A range of established practices exist to help retrieve information or documents, keep records
secure and retire non-current material in a timely manner. Examples of these practices are set
out below.
Keeping appropriate records will:
•	 ensure Parliamentary and electorate business is conducted efficiently and accountably;
•	 document the rights, obligations and views of constituents; and
•	 maintain a record of significant Parliamentary and electorate activities.

6.9.1 Responsibility for Managing Records
Responsibility for managing records should be clearly allocated among staff members, and
regular reviews of record-keeping practices should be undertaken.


6.9.2 Categories of Records
Typically, Senators and Members and their staff receive and generate a large quantity of
records, which can be categorised as either official or non-official records.

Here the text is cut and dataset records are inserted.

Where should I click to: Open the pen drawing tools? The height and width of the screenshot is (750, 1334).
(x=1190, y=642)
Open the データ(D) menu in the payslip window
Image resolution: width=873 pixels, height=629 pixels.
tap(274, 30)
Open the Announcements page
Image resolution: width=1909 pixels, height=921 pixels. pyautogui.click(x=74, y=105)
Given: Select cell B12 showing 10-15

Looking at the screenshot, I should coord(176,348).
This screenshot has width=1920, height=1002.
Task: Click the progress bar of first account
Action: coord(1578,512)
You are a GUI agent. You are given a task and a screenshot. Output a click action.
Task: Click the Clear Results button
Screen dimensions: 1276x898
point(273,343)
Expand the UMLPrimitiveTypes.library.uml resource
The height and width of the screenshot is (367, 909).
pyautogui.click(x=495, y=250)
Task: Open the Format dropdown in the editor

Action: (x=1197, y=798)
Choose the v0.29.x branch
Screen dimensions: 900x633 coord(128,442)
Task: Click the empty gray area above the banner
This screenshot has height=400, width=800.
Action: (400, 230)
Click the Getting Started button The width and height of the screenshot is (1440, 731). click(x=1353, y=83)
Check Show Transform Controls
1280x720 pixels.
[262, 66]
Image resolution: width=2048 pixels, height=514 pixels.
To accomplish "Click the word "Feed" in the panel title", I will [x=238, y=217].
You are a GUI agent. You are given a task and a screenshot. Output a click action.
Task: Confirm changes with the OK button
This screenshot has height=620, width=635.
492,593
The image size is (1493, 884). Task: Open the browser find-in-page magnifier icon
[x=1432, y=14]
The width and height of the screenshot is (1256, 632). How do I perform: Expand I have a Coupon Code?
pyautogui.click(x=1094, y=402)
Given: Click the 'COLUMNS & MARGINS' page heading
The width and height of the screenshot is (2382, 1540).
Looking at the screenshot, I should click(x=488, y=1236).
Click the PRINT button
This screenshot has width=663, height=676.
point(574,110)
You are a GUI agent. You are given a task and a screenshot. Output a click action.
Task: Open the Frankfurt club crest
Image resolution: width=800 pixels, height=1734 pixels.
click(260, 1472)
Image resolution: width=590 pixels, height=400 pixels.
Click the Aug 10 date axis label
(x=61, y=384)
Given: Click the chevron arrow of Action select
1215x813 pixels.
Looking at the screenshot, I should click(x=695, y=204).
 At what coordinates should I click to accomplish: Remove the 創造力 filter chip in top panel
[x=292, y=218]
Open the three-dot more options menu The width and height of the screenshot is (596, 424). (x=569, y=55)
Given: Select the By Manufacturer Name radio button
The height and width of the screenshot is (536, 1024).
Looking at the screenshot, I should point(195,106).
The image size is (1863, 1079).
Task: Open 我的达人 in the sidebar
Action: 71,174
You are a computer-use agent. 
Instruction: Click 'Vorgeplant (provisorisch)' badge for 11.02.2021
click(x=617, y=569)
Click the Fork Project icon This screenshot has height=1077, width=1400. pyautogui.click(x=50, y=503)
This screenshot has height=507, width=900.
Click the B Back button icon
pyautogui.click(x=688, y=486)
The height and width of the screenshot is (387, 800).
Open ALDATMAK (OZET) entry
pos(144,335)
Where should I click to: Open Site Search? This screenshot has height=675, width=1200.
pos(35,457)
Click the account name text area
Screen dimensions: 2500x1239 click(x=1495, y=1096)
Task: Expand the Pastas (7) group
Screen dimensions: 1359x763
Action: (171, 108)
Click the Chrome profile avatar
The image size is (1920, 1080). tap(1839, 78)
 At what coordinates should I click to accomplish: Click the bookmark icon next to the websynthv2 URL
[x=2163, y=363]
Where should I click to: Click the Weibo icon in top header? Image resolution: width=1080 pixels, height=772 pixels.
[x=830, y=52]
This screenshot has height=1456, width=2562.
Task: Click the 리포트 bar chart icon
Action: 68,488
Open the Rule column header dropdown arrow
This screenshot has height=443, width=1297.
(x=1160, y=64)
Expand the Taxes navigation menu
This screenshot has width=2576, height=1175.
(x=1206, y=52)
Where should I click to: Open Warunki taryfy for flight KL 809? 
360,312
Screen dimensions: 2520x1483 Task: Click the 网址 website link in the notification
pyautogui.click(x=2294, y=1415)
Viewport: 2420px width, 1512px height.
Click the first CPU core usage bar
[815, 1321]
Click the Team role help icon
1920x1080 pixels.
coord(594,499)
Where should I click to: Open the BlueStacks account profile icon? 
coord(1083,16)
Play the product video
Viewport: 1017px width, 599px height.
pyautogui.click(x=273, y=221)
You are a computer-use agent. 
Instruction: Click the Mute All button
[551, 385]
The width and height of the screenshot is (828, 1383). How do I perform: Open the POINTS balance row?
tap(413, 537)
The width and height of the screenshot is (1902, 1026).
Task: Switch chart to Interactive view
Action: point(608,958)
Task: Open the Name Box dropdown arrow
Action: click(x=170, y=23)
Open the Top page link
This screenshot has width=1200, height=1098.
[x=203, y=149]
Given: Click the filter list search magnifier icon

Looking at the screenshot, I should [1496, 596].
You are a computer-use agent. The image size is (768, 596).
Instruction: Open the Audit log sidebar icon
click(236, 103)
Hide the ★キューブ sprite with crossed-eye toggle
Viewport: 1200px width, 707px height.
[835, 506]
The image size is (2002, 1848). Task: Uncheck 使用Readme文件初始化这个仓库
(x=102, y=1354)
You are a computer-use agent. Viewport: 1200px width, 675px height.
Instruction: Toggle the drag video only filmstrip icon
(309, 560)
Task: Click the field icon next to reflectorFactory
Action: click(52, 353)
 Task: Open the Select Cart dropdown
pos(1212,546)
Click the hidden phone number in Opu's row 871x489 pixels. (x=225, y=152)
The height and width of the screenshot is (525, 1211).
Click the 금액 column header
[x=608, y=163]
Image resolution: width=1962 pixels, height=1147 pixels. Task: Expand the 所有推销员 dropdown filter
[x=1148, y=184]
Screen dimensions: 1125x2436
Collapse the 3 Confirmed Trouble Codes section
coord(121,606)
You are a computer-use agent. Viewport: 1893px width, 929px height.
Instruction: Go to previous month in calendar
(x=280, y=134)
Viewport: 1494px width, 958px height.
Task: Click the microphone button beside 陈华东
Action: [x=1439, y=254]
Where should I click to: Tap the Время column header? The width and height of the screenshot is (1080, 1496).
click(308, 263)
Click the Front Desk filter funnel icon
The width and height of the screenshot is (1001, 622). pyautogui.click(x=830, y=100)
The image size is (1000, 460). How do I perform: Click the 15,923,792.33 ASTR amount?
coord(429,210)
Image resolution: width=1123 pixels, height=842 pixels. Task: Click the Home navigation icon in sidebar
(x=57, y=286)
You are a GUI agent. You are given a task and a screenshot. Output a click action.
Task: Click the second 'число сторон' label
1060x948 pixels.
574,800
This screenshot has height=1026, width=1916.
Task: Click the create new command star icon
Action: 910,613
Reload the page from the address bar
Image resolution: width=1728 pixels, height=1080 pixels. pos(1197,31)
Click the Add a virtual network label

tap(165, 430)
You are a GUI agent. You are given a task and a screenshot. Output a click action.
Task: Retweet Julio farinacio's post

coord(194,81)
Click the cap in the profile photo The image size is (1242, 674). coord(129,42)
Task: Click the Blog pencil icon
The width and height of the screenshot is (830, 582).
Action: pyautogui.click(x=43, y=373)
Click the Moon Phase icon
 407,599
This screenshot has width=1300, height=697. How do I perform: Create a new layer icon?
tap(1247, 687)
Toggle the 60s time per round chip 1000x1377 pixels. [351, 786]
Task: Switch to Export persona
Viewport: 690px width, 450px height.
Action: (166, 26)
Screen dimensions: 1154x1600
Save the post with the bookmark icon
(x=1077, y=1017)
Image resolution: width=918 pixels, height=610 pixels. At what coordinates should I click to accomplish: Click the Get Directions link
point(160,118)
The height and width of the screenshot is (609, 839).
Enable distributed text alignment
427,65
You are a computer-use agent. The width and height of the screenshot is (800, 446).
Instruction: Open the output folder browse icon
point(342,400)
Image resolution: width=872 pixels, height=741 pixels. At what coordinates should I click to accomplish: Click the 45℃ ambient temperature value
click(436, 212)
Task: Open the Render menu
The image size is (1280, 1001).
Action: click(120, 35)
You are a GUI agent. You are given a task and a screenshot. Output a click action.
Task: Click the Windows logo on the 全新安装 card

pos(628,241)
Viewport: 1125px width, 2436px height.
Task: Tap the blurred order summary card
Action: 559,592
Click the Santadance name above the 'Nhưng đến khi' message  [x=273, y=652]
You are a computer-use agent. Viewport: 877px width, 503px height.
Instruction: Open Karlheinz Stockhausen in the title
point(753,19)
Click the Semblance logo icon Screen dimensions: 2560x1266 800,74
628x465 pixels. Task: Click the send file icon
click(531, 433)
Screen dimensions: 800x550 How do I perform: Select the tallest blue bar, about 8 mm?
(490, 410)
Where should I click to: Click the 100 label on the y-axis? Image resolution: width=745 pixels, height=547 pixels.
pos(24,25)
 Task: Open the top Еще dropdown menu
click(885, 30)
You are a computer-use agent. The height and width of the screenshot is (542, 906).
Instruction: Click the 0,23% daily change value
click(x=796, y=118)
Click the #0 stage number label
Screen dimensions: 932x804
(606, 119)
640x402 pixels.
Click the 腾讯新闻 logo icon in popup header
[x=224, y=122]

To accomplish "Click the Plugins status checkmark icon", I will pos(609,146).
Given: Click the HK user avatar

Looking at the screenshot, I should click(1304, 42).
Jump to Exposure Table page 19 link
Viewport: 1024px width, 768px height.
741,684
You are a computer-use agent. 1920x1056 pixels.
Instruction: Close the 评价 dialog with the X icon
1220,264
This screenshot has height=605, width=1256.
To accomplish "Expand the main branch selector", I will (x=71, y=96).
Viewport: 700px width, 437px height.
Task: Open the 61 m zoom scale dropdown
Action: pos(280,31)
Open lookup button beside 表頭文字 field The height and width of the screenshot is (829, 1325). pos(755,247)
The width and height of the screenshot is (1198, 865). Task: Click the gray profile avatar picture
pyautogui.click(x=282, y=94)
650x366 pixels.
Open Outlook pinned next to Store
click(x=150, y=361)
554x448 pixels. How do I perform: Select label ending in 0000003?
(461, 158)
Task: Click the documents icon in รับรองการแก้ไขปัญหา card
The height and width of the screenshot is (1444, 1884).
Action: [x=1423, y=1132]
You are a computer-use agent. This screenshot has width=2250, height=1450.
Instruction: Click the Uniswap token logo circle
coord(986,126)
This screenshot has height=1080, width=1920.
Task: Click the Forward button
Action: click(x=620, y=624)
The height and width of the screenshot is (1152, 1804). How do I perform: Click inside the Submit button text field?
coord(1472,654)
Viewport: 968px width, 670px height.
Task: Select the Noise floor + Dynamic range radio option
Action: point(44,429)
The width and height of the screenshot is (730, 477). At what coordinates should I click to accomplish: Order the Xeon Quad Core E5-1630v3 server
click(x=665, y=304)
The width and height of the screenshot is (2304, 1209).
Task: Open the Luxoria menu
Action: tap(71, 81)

Official records are created by:
•	 Australian Government;
•	 a government department or a Minister’s office;
•	 Australian Parliament or a Parliamentary Committee; or
•	 Senators or Members in their official capacity in relation to any of the above mentioned
   bodies.
Non-official records are created by:
•	 Senators or Members;
•	 electorate office and personal staff;
•	 constituents; or
•	 the general public.
Official records may include:
•	 departmental files and documents;
•	 committee papers such as minutes, agendas, submissions; and
•	 correspondence (including email) on matters of official ministerial business.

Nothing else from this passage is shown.